Tyler Durden's Photo
by Tyler Durden
Thursday, Oct 26, 2023 - 01:21 PM

Q3 is signaling the opposite of stagflation with stronger than expected GDP growth and weaker than expected core PCE (durable goods orders were hot and continuing claims worse than expected) and that has pushed rate-change expectations lower (dovish)...

Source: Bloomberg

Treasury yields all fell on the print (down around 5bps or so)....

Source: Bloomberg

The dollar dropped back to unchanged on the day after the 'dovish' core PCE...

Source: Bloomberg

Gold is lower...

Source: Bloomberg

...and oil is up (demand)...

Source: Bloomberg

And stocks are higher... for now... with The Dow and Small Cap back in the green while S&P and Nasdaq remain red...

Can it hold until the close?

Judging by analysts' calls post-GDP, we suspect... no.

Lindsey Piegza, chief economist for Stifel Financial Corp., told Bloomberg Television:

"The market is discounting the third-quarter number and is focusing on the latest central bank decisions, and what it might mean for what the Fed does next week."

Goldman strategist Lindsay Rosners said that:

“...while this number is unsurprising, our expectations are for slower GDP going forward as positive contributions from volatile net exports and inventories are unlikely to be repeated...

While this one number makes the Fed weary of cutting rates, it does not move the needle for the November FOMC meeting which is certainly a skip. Higher and hold, yes.
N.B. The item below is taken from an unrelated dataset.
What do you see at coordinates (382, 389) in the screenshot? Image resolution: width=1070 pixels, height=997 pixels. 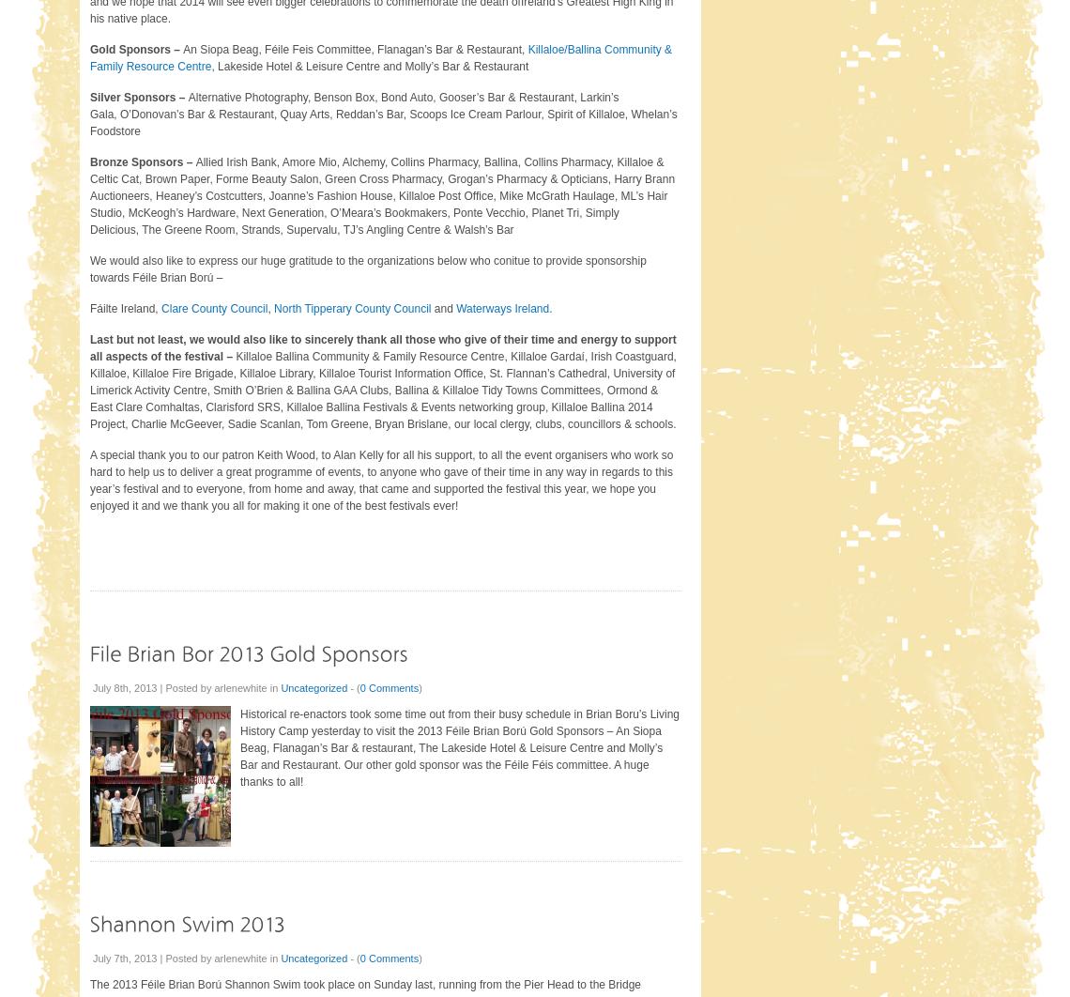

Higher and hiking, no.

Rubeela Farooqi, Chief US economist at High Frequency Economics:

“We continue to forecast ongoing expansion in activity but expect the pace to slow quite significantly in the fourth quarter, as household spending slows...
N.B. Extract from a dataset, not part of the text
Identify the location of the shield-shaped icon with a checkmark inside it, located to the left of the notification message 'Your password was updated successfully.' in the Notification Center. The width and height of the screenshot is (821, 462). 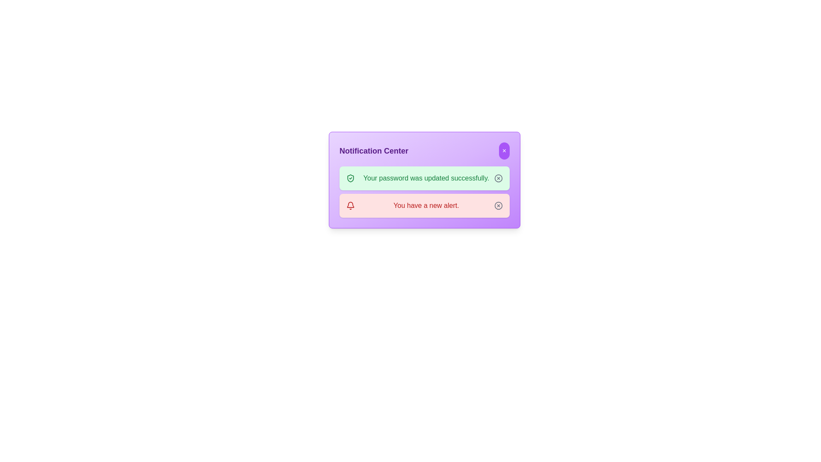
(351, 178).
...not only on payback for an unusually strong third quarter but also from the cumulative effects of rate hikes and tighter borrowing conditions, which should have a more material effect on both consumers and businesses going forward.”

Capital Economics:

“the acceleration in inventory-building in the third quarter leaves more scope for a reversal in the fourth quarter and beyond.

That is a key reason why, despite the strength in the third quarter, we still expect GDP growth to slow to below potential soon with outright declines still a distinct possibility.

That weakness, together with further signs of improvement in core inflation is why we expect the Fed to cut rates more aggressively next year than current market pricing assumes.”

Sell-the-kneejerk-higher-on-the-news?